Les festivals et l’Europe
« Prétendez-vous donc faire l’Europe en associant des festivals ? » Le nigaud qui a dit cela ne mérite pas une réponse, mais voici qui est sérieux : la musique est d’Europe, en ce sens qu’elle est liée à l’Europe non seulement historiquement, dans sa genèse, mais encore essentiellement dans sa nature, étant née du complexe physico-spirituel qui a formé l’homme européen et qui le définit le mieux, quand on le compare à l’homme d’autres cultures et civilisations. De cette affinité d’essence et [p. 51] d’existence entre la musique et l’Europe, il résulte d’une part que s’occuper de l’Europe et spécialement de sa culture, suppose que l’on s’occupe de la musique ; et d’autre part, que la musique est l’expression la plus profonde et spécifique du génie propre de l’Europe. La musique n’aidera pas à résoudre les problèmes de l’union politique de nos peuples, mais elle atteste mieux que la science — autre produit typique de l’Occident — notre unité fondamentale.

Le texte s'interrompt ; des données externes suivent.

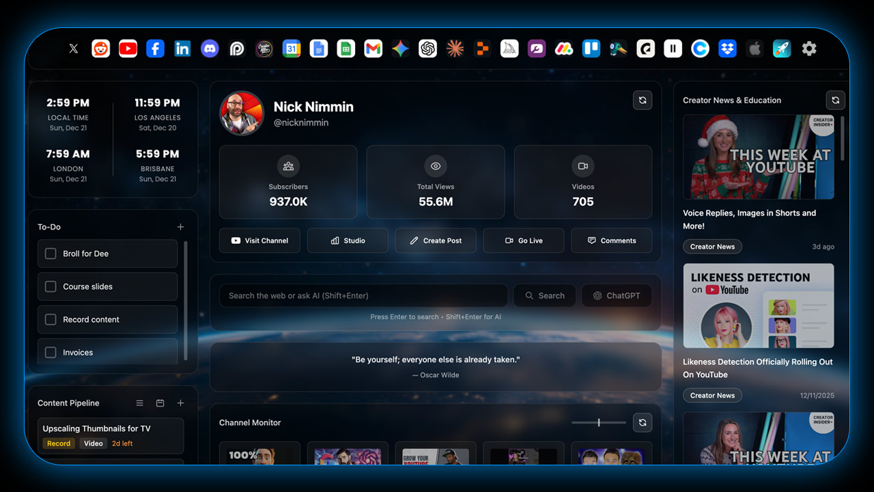Image resolution: width=874 pixels, height=492 pixels.
Task: Click the Go Live button
Action: [523, 241]

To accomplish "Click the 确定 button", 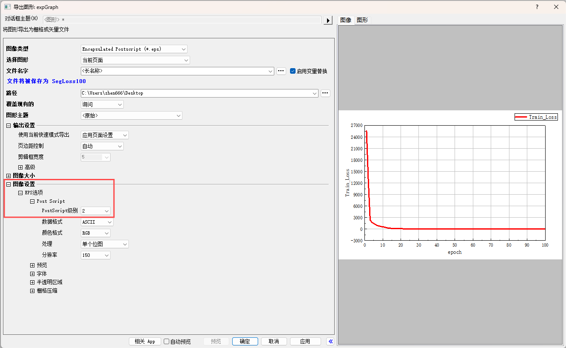I will click(x=245, y=341).
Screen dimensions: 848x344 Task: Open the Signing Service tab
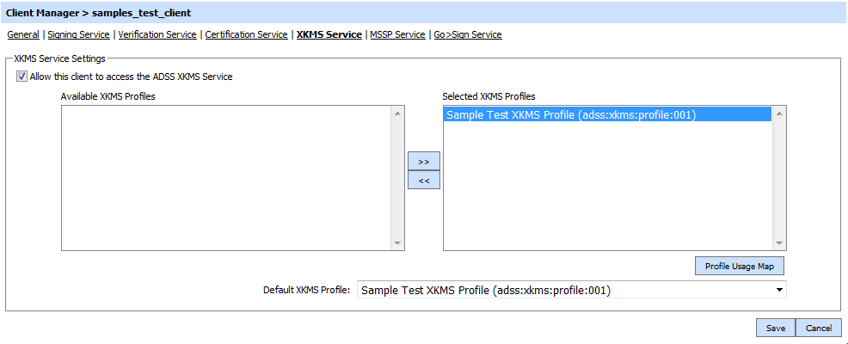tap(78, 35)
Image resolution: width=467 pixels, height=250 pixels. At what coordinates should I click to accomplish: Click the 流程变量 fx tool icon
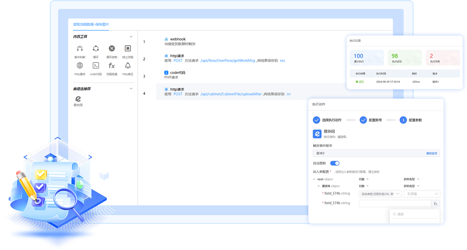tap(112, 66)
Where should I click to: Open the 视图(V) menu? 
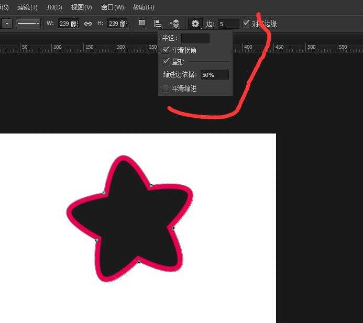click(x=82, y=7)
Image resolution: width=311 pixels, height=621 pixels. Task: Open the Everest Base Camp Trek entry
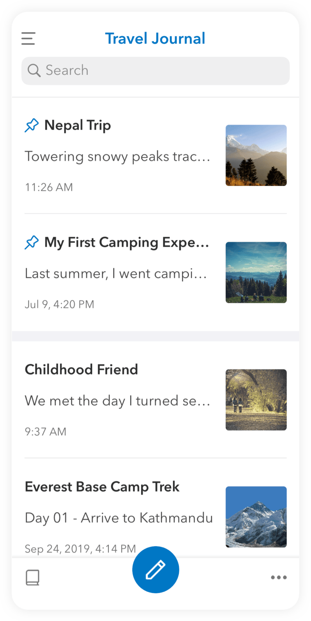pos(102,487)
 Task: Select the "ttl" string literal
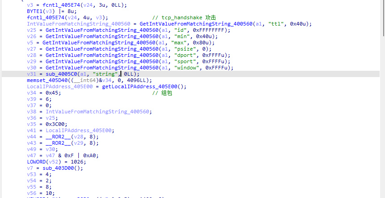[276, 24]
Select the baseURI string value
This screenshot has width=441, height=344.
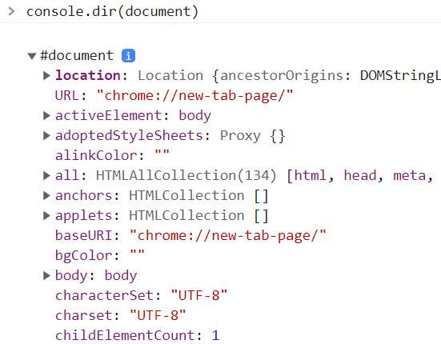pos(228,235)
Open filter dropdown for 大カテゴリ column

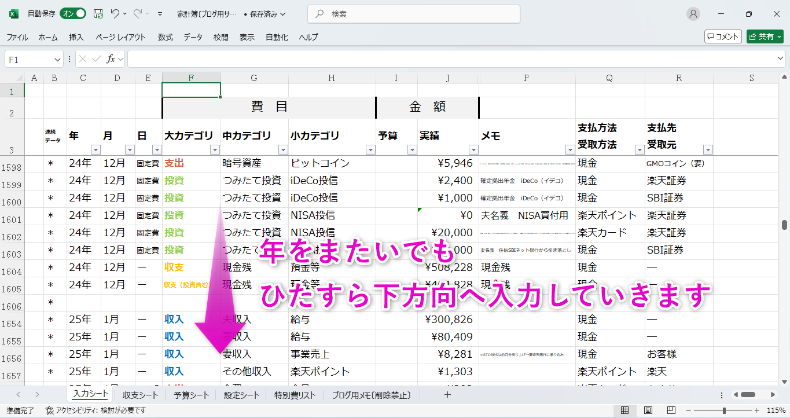pos(214,150)
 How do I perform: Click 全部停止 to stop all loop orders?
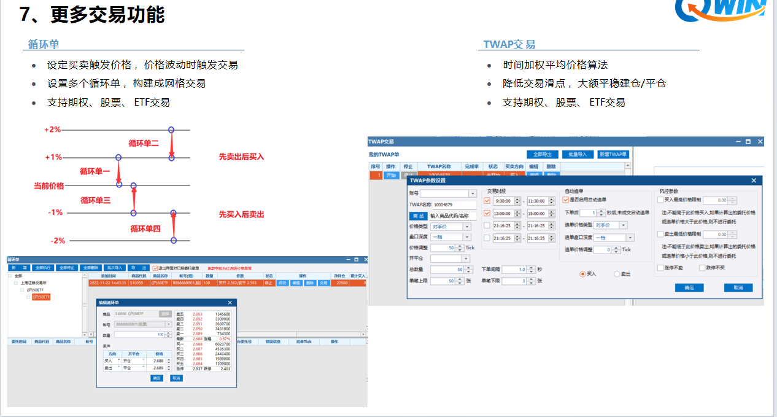(x=67, y=268)
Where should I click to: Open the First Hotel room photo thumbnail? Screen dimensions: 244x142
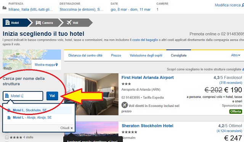92,94
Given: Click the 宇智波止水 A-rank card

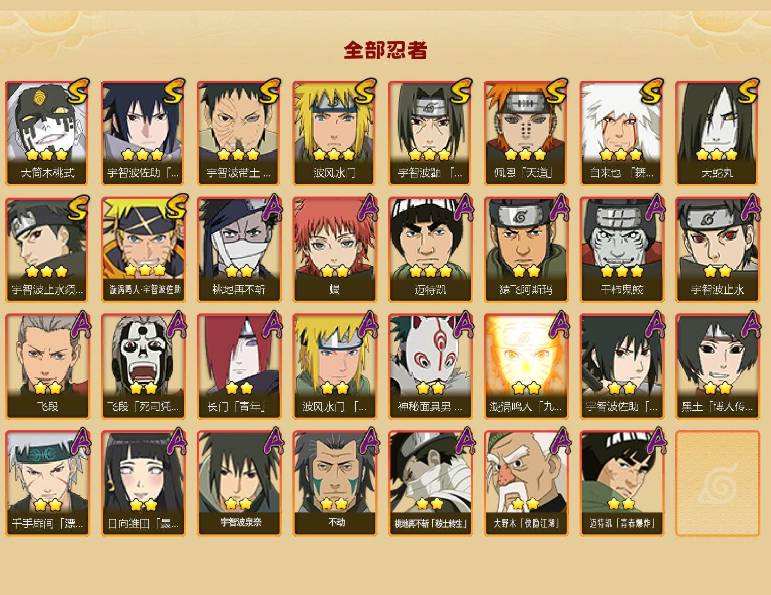Looking at the screenshot, I should pos(717,250).
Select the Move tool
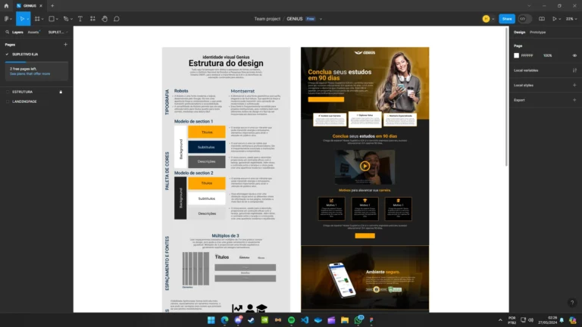The image size is (582, 327). coord(22,18)
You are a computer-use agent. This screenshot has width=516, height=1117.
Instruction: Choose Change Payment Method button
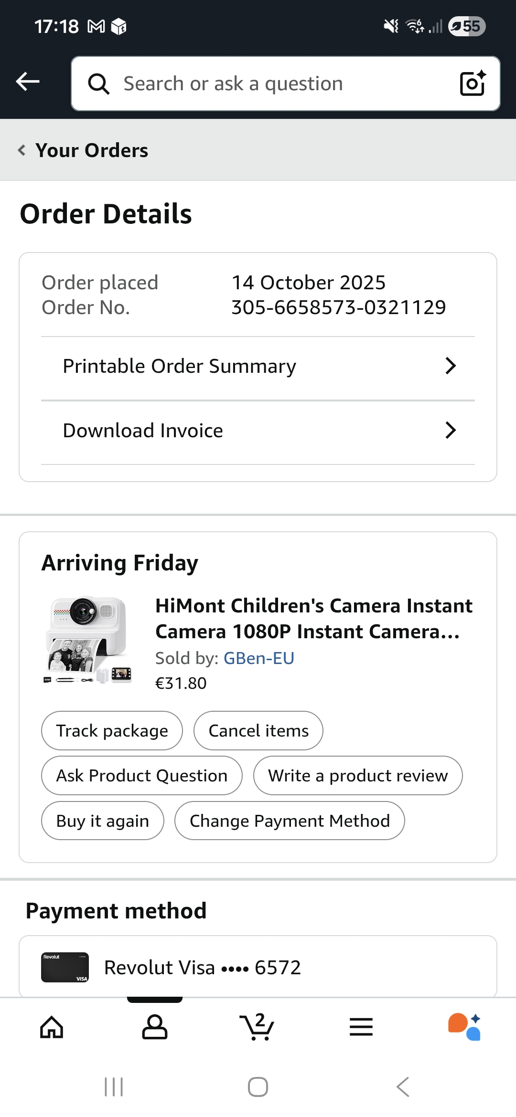(290, 821)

Unité dans la diversité, — est-il besoin de le répéter ? Saisir ensemble ces deux termes que la logique oppose, est un mouvement, un geste de l’esprit, caractéristique de l’Europe. Voilà pourquoi dans les domaines les plus variés de notre existence, le politique et l’institutionnel, l’économique et l’artistique, nous retrouverons toujours le même type de problèmes : unir sans uniformiser, maintenir les différences au sein d’une harmonie, faire valoir les droits de l’ensemble sans sacrifier ceux de l’individu, faire chanter les tons purs et les voix différentes, et non pas tout mêler indiscernablement ni s’en tenir à l’unisson. En un mot fédérer, au lieu de centraliser dans la monotonie abstraite, ou au contraire de s’enfermer dans son autonomie locale.

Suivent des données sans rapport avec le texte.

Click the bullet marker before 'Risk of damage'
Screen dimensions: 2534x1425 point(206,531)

C’est en somme le problème que posait, dans le domaine propre aux festivals, le troisième paragraphe de notre questionnaire. Et il est typique de l’Europe que personne n’ait cherché à le résoudre d’une manière unilatérale. Ceux qui insistent surtout sur la nécessité de maintenir bien vivantes les traditions locales, ou de viser à un style nettement spécialisé, ne perdent jamais de vue que, ce faisant, ils participent à un ensemble, ils donnent leur note dans un accord plus vaste, ils tiennent leur place bien définie dans le « concert européen ». Loin de choisir à l’exclusion de l’autre l’une des deux solutions proposées, la grande majorité de nos correspondants suggère qu’elles sont valables simultanément, et doivent être appliquées toutes les deux. Cela ne résout, bien entendu, aucun problème pratique une fois pour toutes. Mais cela montre en tout cas que le double souci de spécifier les programmes sans renoncer aux échanges, de donner un visage propre à chaque festival sans renoncer à son caractère international, est le souci normal de toute entreprise européenne digne du nom.

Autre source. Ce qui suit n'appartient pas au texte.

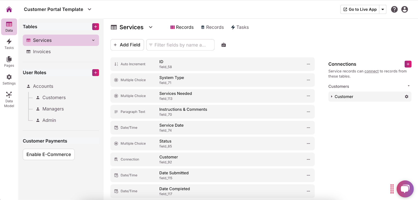Open dropdown arrow beside Go to Live App
Screen dimensions: 418x200
click(383, 9)
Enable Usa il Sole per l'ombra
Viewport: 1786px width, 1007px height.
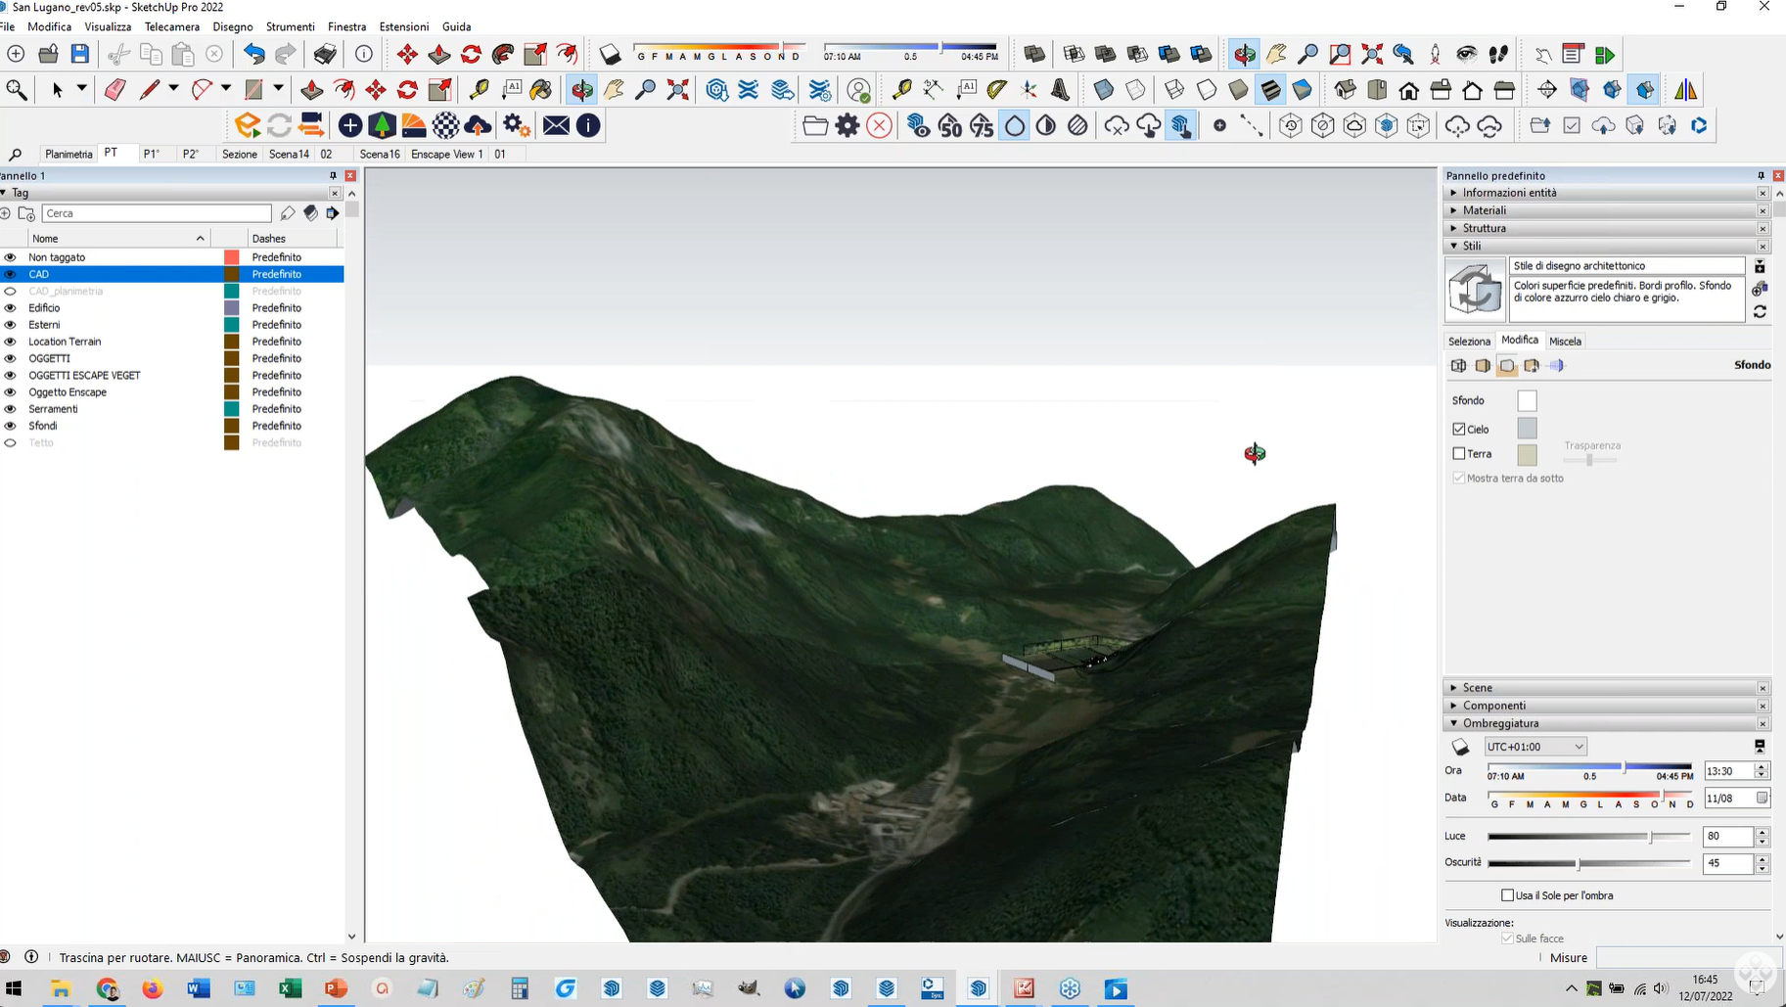(x=1507, y=895)
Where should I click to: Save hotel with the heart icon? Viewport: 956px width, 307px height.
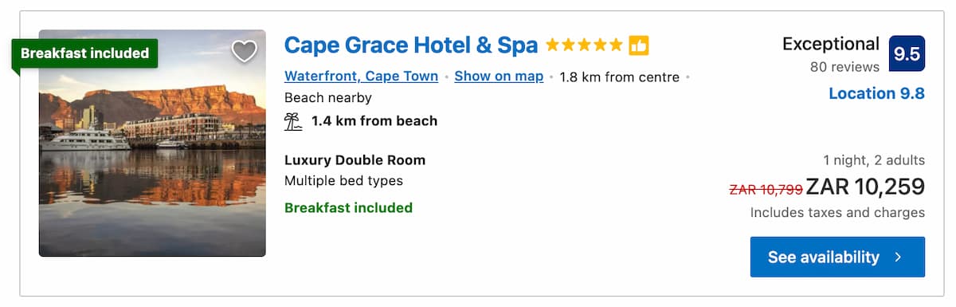[x=244, y=52]

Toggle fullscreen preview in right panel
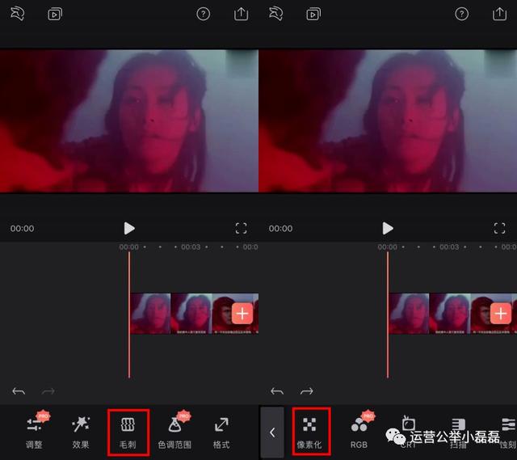click(x=499, y=228)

Ceci dit, les trois suggestions qu’apportent Ingmar Bengtsson, H. Burger et Enrique Franco (voir p. 36 et 37) méritent de figurer en bonne place dans les débats de notre Association. Elles tendent toutes les trois à spécialiser mais aussi, et du même mouvement, à « européaniser » les manifestations musicales, illustrant ainsi par des propositions concrètes les conclusions générales qui me semblent résulter de notre enquête.